Bazı kurumlarda sürekli bir öğretmen sirkülasyonu var. Deneme süreleri düşünüldüğünde 2 buçuk 3 ayda bir öğretmen değiştirip, sigorta yatırmadan seneyi tamamlıyorlar. Kadro sürekli değişiyor. Sözleşme yaparken öğretmene senet imzalatan kurumlar var. Kendi isteğiyle ayrılan öğretmen, yüklü bir tazminat ödemek zorunda ama işten çıkarılırsa hiçbir itiraz hakkı yok.
- Biliyorsunuz iş yaşamında kadın işçilere yönelik taciz, şiddet, mobbing vakaları son dönemde daha da artmış durumda. Siz bir kadın çalışan olarak bu konuya dair yaşadığınız sorunlar nelerdir, bahsedebilir misiniz?
Kişinin karakterine göre değişebilir ama erkek öğretmenlerin otorite kurmada daha avantajlı olduğunu düşünüyorum. Tabii ki toplumun genel algısının erkek egemen şekilde biçimlendiğini göz önüne alırsak, bu durumun nedenini anlayabiliyorsunuz. Medeni haliniz de şartlarınızı bayağı etkiliyor. Bekâr bir öğretmen için “ihtiyacı fazla yoktur” düşüncesiyle daha az maaş teklif etme veya geciktirme mantığı güdülebiliyor. Evli olunca “hafta içi/hafta sonu” izin günlerinde sorun çıkabiliyor. İki durumda da önemli olan, “senden ne kadar faydalanabiliriz ne kadar kâr elde edebiliriz?”
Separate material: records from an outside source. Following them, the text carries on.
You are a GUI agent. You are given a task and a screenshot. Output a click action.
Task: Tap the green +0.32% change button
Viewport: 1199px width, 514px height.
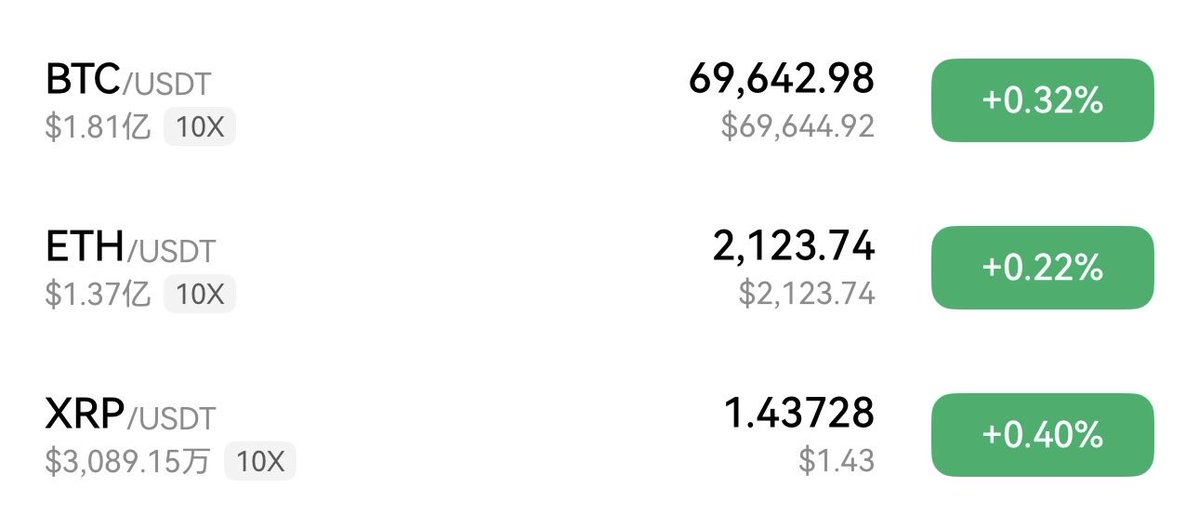tap(1042, 100)
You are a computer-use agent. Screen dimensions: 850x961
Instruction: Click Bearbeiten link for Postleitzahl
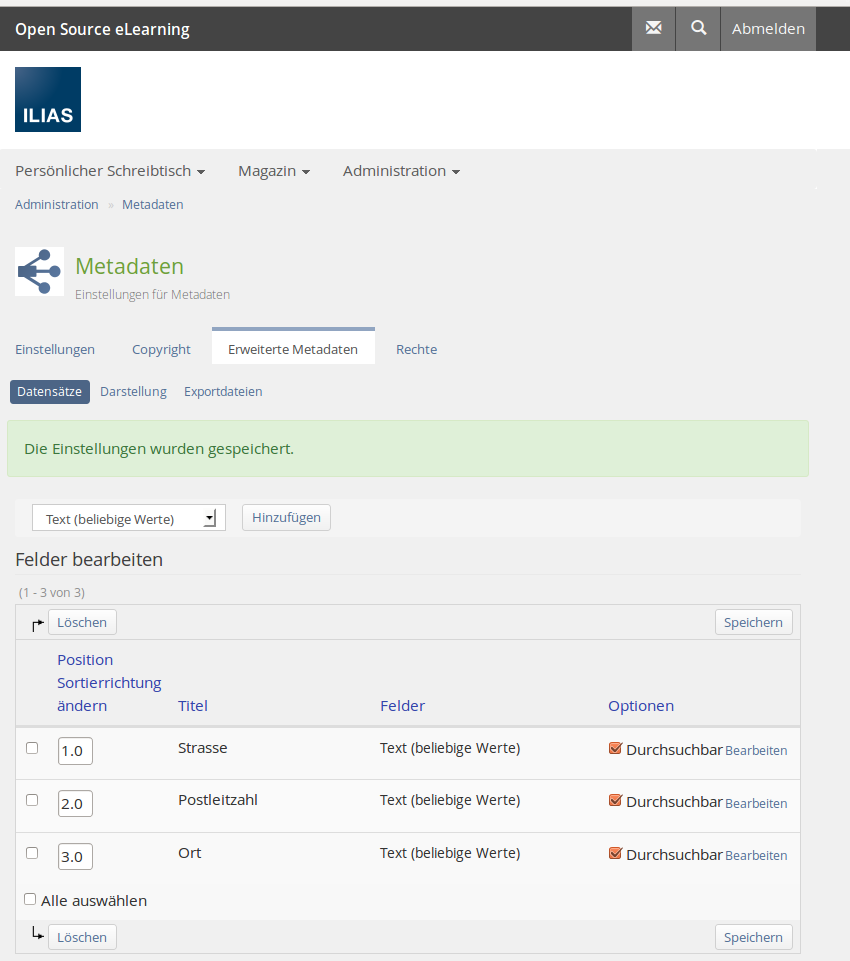[756, 803]
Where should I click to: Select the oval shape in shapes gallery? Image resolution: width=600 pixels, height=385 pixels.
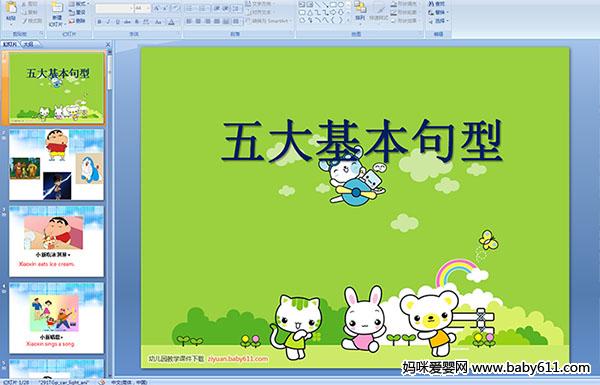pyautogui.click(x=340, y=5)
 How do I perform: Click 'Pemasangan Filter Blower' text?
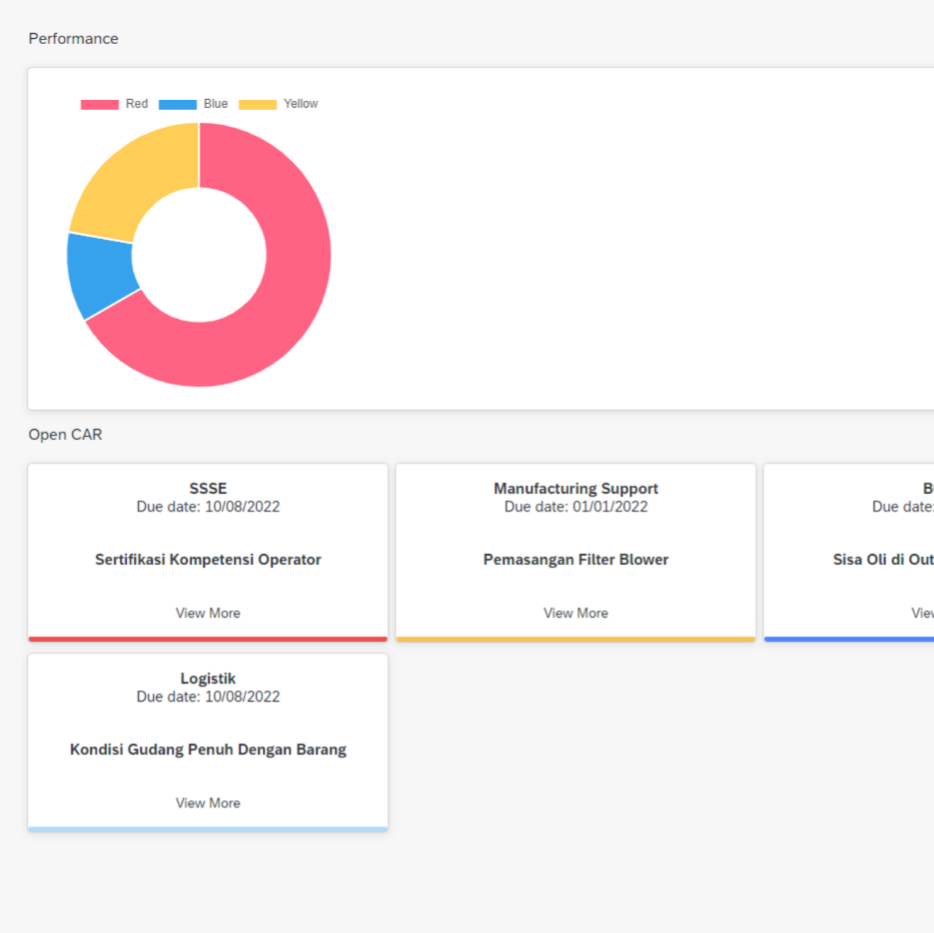[576, 560]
Bir diğer önemli konu da fiziksel özellikleriniz ve giyim kuşamınız. Staj yaptığım kurumda, ki bayağı eski, köklü bir kurumdur sadece CV’lerdeki fotoğraflara bakarak güzel/yakışıklı stajyer seçtiklerine şahit olmuştum. O dönem tek derdim belgeyi almak olduğu için bir şey de diyememiştim tabii.
“Güvenceli çalışma istiyoruz”
- Özel sektör öğretmenlerinin yaşadığı hak gasplarına ve güvencesizliğe karşı mücadele için bir sendika kuruldu. Özel Sektör Öğretmenleri Sendikası. Siz de bu sendikanın bir üyesisiniz. Yaşadığınız sıkıntılara karşı sendikal örgütlenmeyi tercih ettiniz. Ve tabii ki sizin durumunuzda olan birçok öğretmen. Sendikal örgütlülük hakkında söylemek istediğiniz bir şey var mı?
Sendikaya daha önce beraber çalıştığım bir arkadaşım vasıtasıyla girdim. Tabii ki yaşadığım sorunlara baktığımda sendikayı bunlara karşı bir örgütlenme aracı olarak görüyorum. Henüz yeni bir sendika ama kısa sürede büyük bir farkındalık ve bilinç oluştu. Birçok şeyi üye arkadaşlarla birlikte gözlemleyip birlikte yol alıyoruz, birlikte öğreniyoruz.
Sendikaya üye olunca, yapılan toplantılarda şimdiye kadar sözleşme imzalarken ne gibi hatalar yaptığımı, emeğimin tam karşılığının ne olduğunu fark ettim. Özel Öğretim Kurumları Yönetmeliği’ne göre haftada en fazla 40 saat ders verebilirmişiz mesela. Bundan fazlası ek ders ücreti. Sonra resmi tatillerde derse girmek gibi bir zorunluluğun olmaması vs. Birçok meslektaşımın benzer şeylere maruz kaldığını gördüm. Yalnız olduğunuzda ve “açıkta kalmayayım” kaygısıyla hareket ettiğinizde çoğu şeyi fark etmiyorsunuz bile.
Sendika olarak bence en önemli çalışmamız “Taban maaş kampanyası”. Güvenceli çalışma yine en önemli amaçlarımızdan biri. Çalışan pek çok arkadaşımızın sigortası yok ve sigortasız olduğu için üye olamayan arkadaşlarımız var. Yani hem güvencesiz çalışıyorsunuz hem de buna karşı durmak için bir sendikal örgütlülükte yer alamıyorsunuz. Bu da bir handikap.
Bizler özel sektör öğretmenleri olarak, bir kamu öğretmeniyle eşit haklara sahip olabilmek ve vasıfsız/değersiz muamelesinden, duygusundan kurtulmak istiyoruz. Bunun da yolu, dayanışmadan ve örgütlülükten geçiyor. Birlikte olursak güçlü oluruz; birlikte olursak kazanırız. Her alanda alın terimizin karşılığını bulabilmesi dileğiyle.